Theodore Conley, of a Kansas Regiment:

Talk about dead Indians! Why, they are lying everywhere. The trenches are full of them........More harrowing still: think of the brave men from this country, men who were willing to sacrifice their lives for the freedom of Cuba, dying in battle and from disease, in a war waged for the purpose of conquering people who are fighting as the Cubans fought against Spanish tyranny and misrule. There is not a feature of the whole miserable business that a patriotic American citizen, one who loves to read of the brave deeds of the American colonists in the splendid struggle for American independence, can look upon with complacency, much less with pride. This war is reversing history. It places the American people and the government of the United States in the position occupied by Great Britain in 1776. It is an utterly causeless and defenseless war, and it should be abandoned by this government without delay. The longer it is continued, the greater crime it becomes—a crime against human liberty as well as against Christianity and civilization........Those not killed in the trenches were killed when they tried to come out........No wonder they can’t shoot, with that light thrown on them; shells bursting and infantry pouring in lead all the time. Honest to God, I feel sorry for them.

F. A. Blake, of California, in charge of the Red Cross:

I never saw such execution in my life, and hope never to see such sights as met me on all sides as our little corps passed over the field, dressing wounded. Legs and arms nearly demolished; total decapitation; horrible wounds in chests and abdomens, showing the determination of our soldiers to kill every native in sight. The Filipinos did stand their ground heroically, contesting every inch, but proved themselves unable to stand the deadly fire of our well-trained and eager boys in blue. I counted seventy-nine dead natives in one small field, and learn that on the other side of the river their bodies were stacked up for breastworks.

Colonel Funston, Twentieth Kansas Volunteers:

The boys go for the enemy as if they were chasing jackrabbits........I, for one, hope that Uncle Sam will apply the chastening rod, good, hard, and plenty, and lay it on until they come into the reservation and promise to be good “Injuns”.

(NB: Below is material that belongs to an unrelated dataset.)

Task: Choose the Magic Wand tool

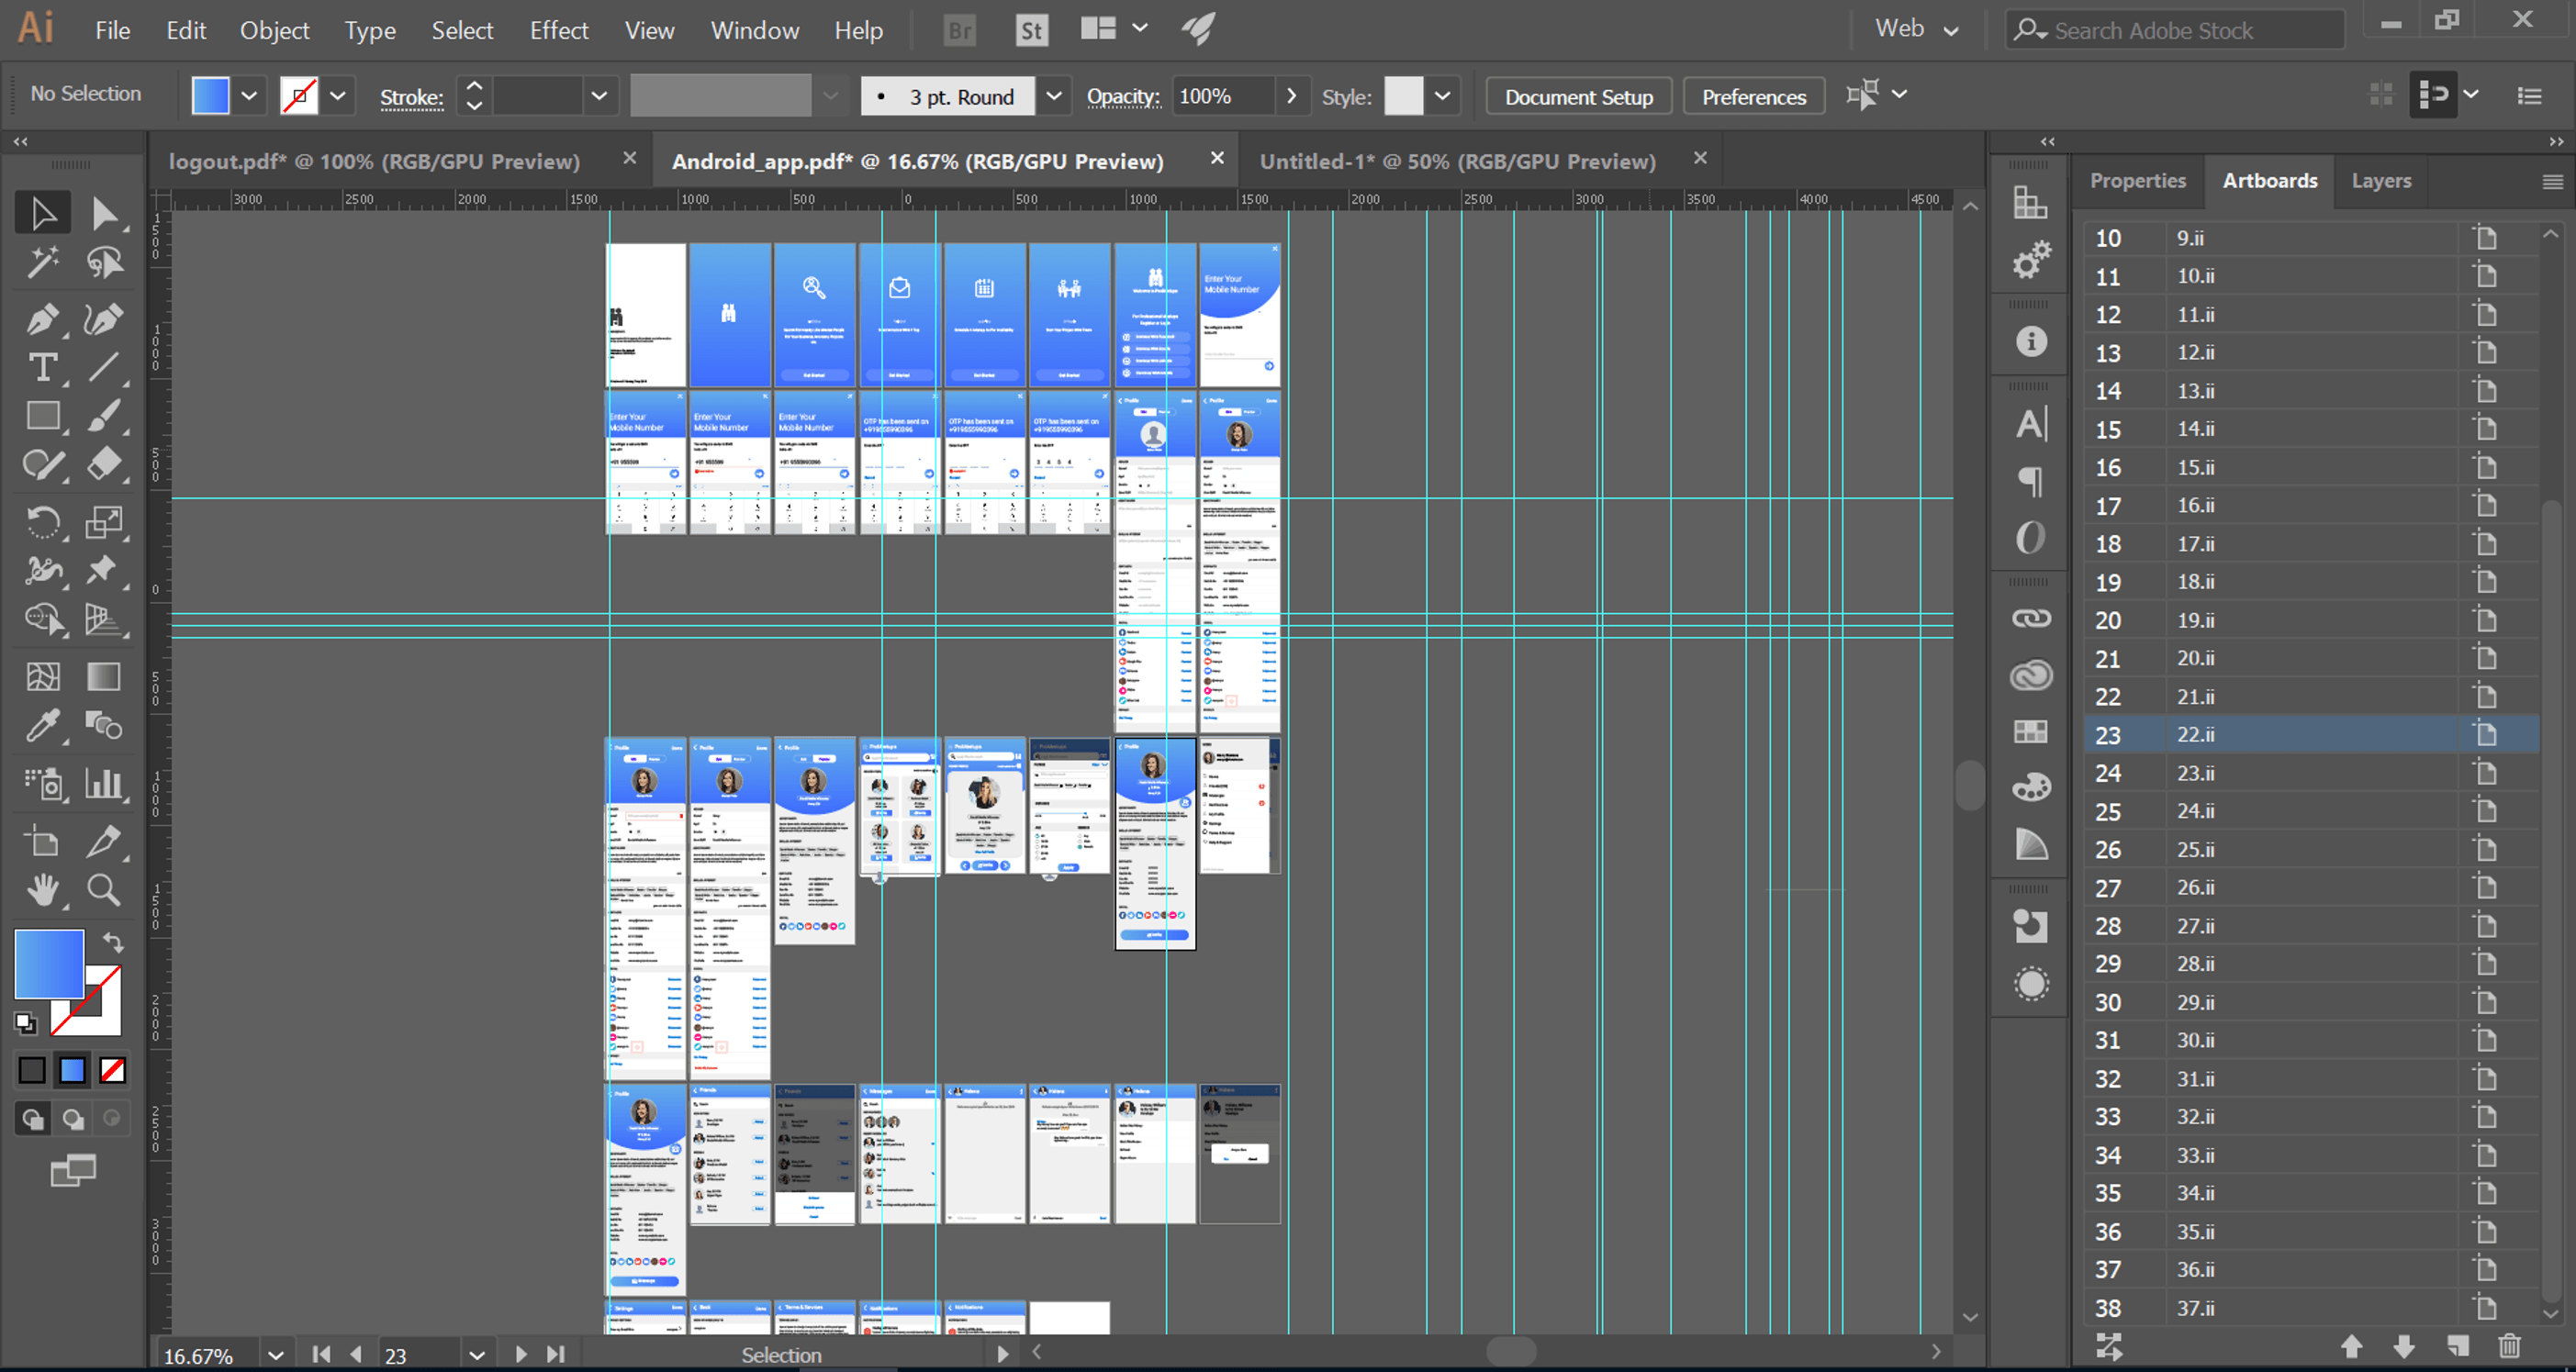Action: pyautogui.click(x=42, y=263)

E. D. Furnam, of the Washington Regiment, writes of the battles of February 4th and 5th:

We burned hundreds of houses and looted hundreds more. Some of the boys made good hauls of jewelry and clothing. Nearly every man has at least two suits of clothing, and our quarters are furnished in style; fine beds with silken drapery, mirrors, chairs, rockers, cushions, pianos, hanging-lamps, rugs, pictures, etc. We have horses and carriages, and bull-carts galore, and enough furniture and other plunder to load a steamer.

N. A. J. McDonnel, of the Utah Battery, February 22d:

The enemy numbered thousands and had courage, but could not shoot straight. People can never tell me anything about the Rough Riders charging San Juan. If these natives could shoot as accurately as the Spanish, they would have exterminated us. Fighting goes on all along the lines, many natives are killed, but we capture very few rifles, as they seem to have men to take them. Official reports say over four thousand two hundred natives have been buried by American troops. How many they have buried themselves and how many more are dead in the brush no one knows.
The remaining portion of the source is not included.